A New Treatment Option for Advanced Kidney Cancer
The newly approved therapeutic improved survival for patients with the most common type of kidney cancer compared with standard treatment
The U.S. Food and Drug Administration (FDA) recently approved cabozantinib (Cabometyx) for treating certain patients with the most common form of kidney cancer diagnosed in U.S. adults—renal cell carcinoma.
Cabozantinib is intended for patients with advanced renal cell carcinoma that has progressed despite treatment with at least one antiangiogenic therapeutic, a type of anticancer agent that prevents tumors from establishing the blood and lymphatic vessel networks they need to grow and survive. Cabozantinib improved overall survival for patients compared with a standard treatment in a randomized phase III clinical trial.
Cabozantinib is itself an antiangiogenic therapeutic. In fact, there are currently 11 antiangiogenic therapeutics approved by the FDA. Each targets a combination of the many molecules that promote the growth of new blood and lymphatic vessel networks within a tumor.
Several of the antiangiogenic therapeutics are standard treatments for advanced renal cell carcinoma. However, resistance to these agents frequently arises within a year, and disease progresses. At this point, patients are often treated with a second antiangiogenic therapeutic, because each of these agents targets slightly different combinations of the molecules that enable tumors to survive and grow.

※ ※ ※

Exercises>
[1] Answer these from the kidney cancer article:
(a) What kind of clinical trial showed improved overall survival with cabozantinib?
(b) How many antiangiogenic therapeutics does the FDA currently approve?
(c) How soon does resistance to the standard antiangiogenic agents frequently arise?
[2] Reproduce word for word the part of the kidney cancer article from "Cabozantinib is intended" up to and including "within a tumor.".
The entries that come next have nothing to do with the work on the kidney cancer article.

Excerpted data>
※ ※ ※

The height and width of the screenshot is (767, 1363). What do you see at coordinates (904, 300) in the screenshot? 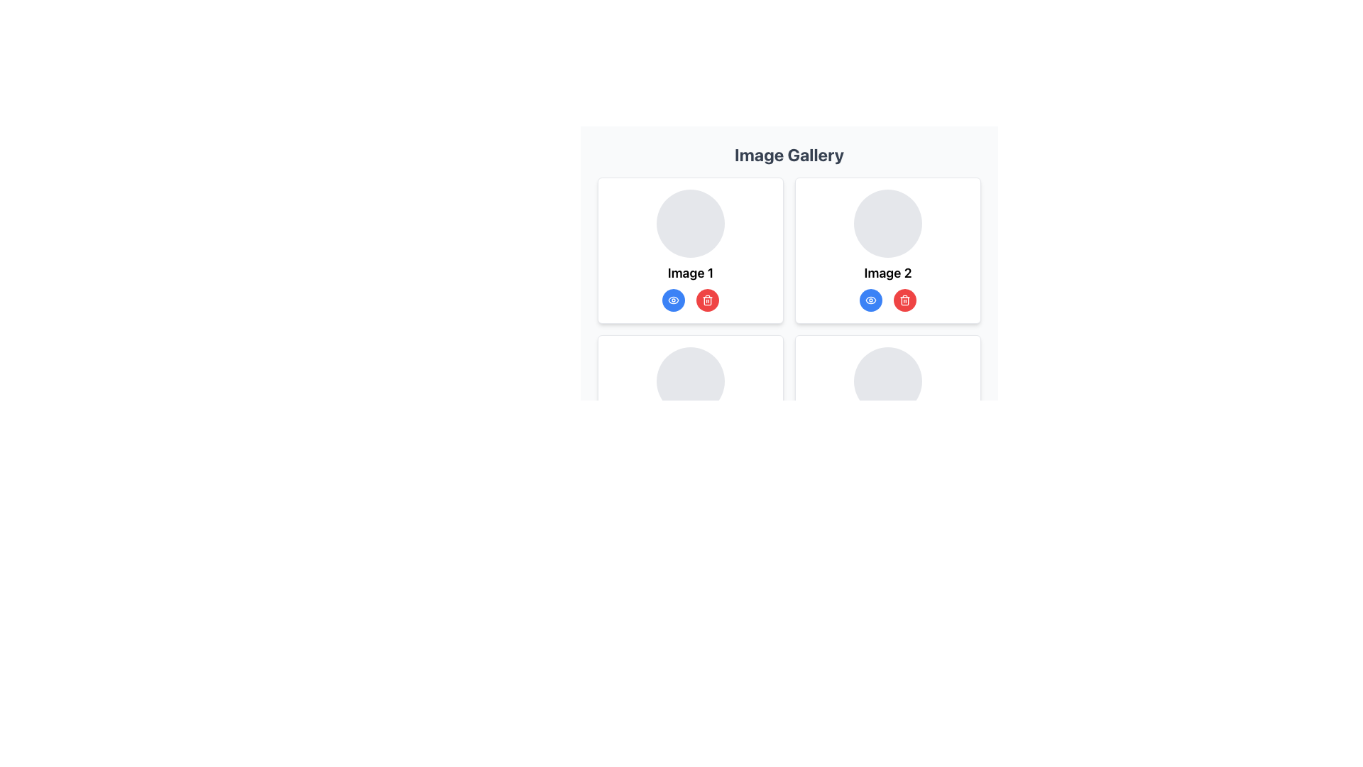
I see `the trash can icon's body, which is a vertical rectangle with rounded edges, located below the 'Image 2' label in the second card of the top row in the grid-like image gallery interface` at bounding box center [904, 300].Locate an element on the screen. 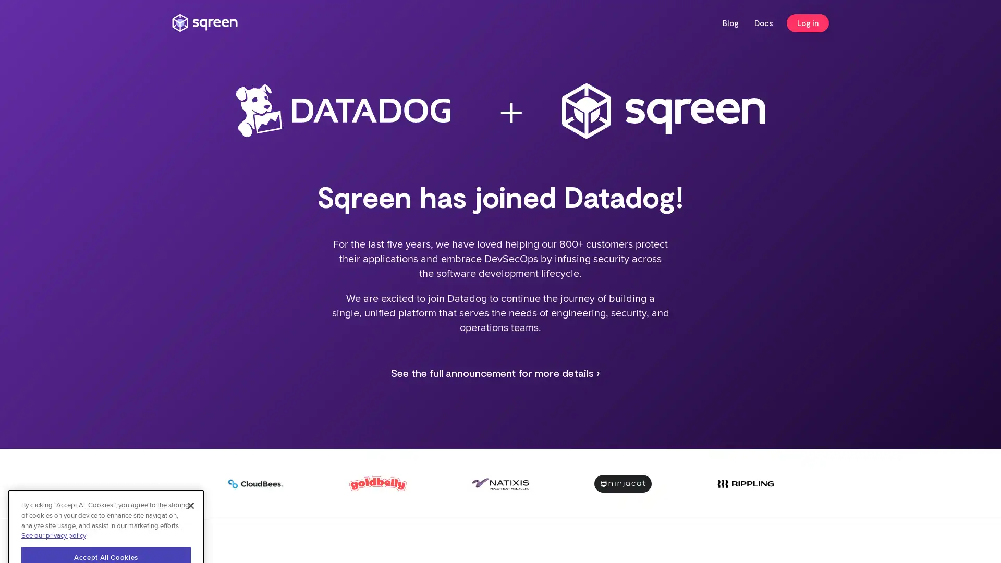 This screenshot has height=563, width=1001. Accept All Cookies is located at coordinates (106, 496).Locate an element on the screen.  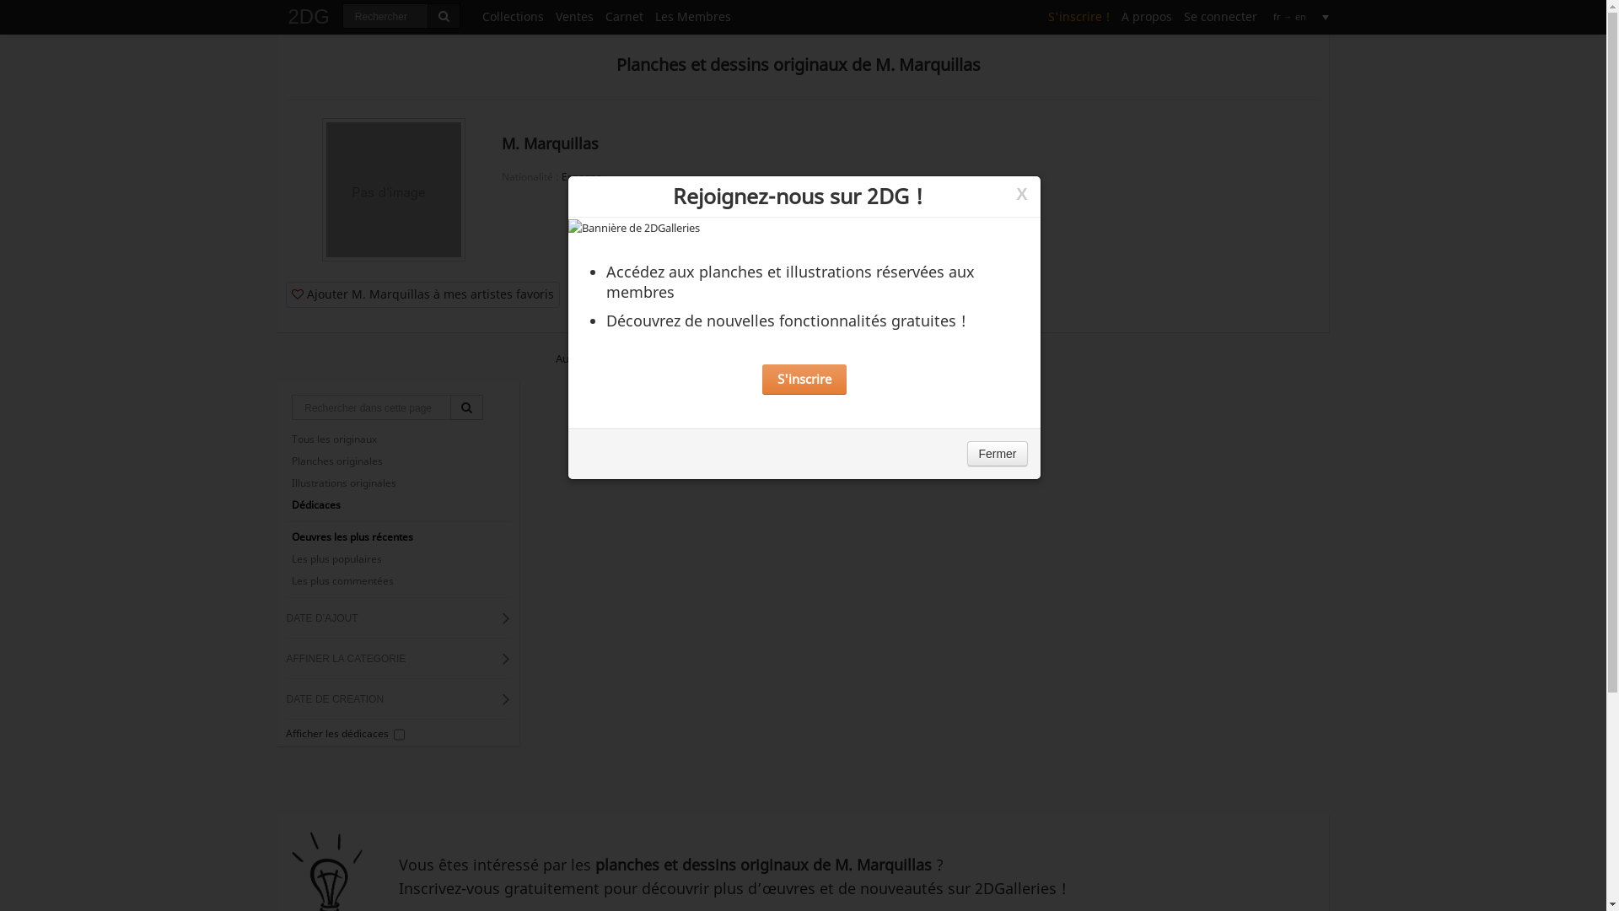
'photo_placeholder' is located at coordinates (392, 189).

※ ※ ※

Replies>
[1]
(a) A randomized phase III clinical trial
(b) 11
(c) Within a year

[2]
Cabozantinib is intended for patients with advanced renal cell carcinoma that has progressed despite treatment with at least one antiangiogenic therapeutic, a type of anticancer agent that prevents tumors from establishing the blood and lymphatic vessel networks they need to grow and survive. Cabozantinib improved overall survival for patients compared with a standard treatment in a randomized phase III clinical trial.
Cabozantinib is itself an antiangiogenic therapeutic. In fact, there are currently 11 antiangiogenic therapeutics approved by the FDA. Each targets a combination of the many molecules that promote the growth of new blood and lymphatic vessel networks within a tumor.